By Chamber Press Office, 24 September 2019
The upcoming Budget is the opportunity for the Irish government to show that it is serious about competing with the UK’s attractive tax regime for entrepreneurs, according to Dublin Chamber.
The Chamber, presented on Tuesday 24th September to the Oireachtas Committee on Budgetary Oversight, urged the Government to commit to raising the lifetime cap on qualifying gain for Entrepreneur Relief from €1m to €15m to send a strong signal that Ireland intends to compete with the UK ahead of Brexit.
By prioritising this move in the upcoming budget it will encourage greater ambition and scaling by our entrepreneurs, the Chamber told the Committee.
Speaking at to Committee, Dublin Chamber CEO Mary Rose Burke said: “It is time for a step-change in terms of what the Government is doing to encourage and support indigenous enterprise and entrepreneurs.

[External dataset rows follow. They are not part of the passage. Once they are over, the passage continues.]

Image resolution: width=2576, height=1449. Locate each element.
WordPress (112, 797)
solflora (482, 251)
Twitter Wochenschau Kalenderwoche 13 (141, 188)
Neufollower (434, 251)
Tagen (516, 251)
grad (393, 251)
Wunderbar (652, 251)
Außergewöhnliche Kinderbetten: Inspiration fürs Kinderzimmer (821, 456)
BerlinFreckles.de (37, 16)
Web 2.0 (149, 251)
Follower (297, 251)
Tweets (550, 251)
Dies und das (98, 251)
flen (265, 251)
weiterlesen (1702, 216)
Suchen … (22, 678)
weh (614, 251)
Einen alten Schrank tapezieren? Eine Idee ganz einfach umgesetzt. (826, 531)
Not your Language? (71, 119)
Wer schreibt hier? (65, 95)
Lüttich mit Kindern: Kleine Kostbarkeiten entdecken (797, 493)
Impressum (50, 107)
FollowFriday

Irish entrepreneurs have had to look on enviously over the past decade as the UK has rolled out the red carpet for burgeoning business, with consistent tweaks and improvements to their tax regime. Ireland has been too slow to react, resulting in our nearest neighbour – and biggest competitor – being allowed to steal a march. With Brexit on the horizon, it is vital that we react and fight back.”
Ms Burke said: “Budget 2020 needs to bring changes to our Capital Gains Tax regime. Currently, Ireland’s Capital Gains Tax rate is the third highest in Europe. We know we have a problem when the same tax is paid on passive investments in large blue chip multinationals as is paid on high-risk Irish startups. This is not only inequitable; it effectively incentivises investment in larger foreign firms over investment in Irish SMEs.
“Long-term we want the Government to move towards a 20% rate of Capital Gains Tax for all unlisted trading firms, a move which the UK has already taken with its own SME base in mind. Dublin Chamber is conscious of the potential significant exchequer implications of such a move in the short-term, which is why we have also outlined a number of targeted measures that could be introduced this year,” said Ms Burke.
Dublin Chamber has also called on the Government to outmatch the UK on Capital Gains Tax Entrepreneur Relief. “Ireland’s offering at present is starkly uncompetitive, imposing a lifetime cap of €1 million, as opposed to £10 million in the UK. By raising the lifetime cap on qualifying gains to €15 million we will send a strong signal that Ireland intends to sharpen its competitive edge in the face of Brexit,” said Ms Burke.
“We have also proposed changes to the R&D Tax Credit, the taxation of entrepreneurs’ dividends, and the key Employee Engagement Programme. This budget, the last before the UK’s exit from the EU, offers an opportunity for Ireland to demonstrate serious intent about business competitiveness versus the UK.”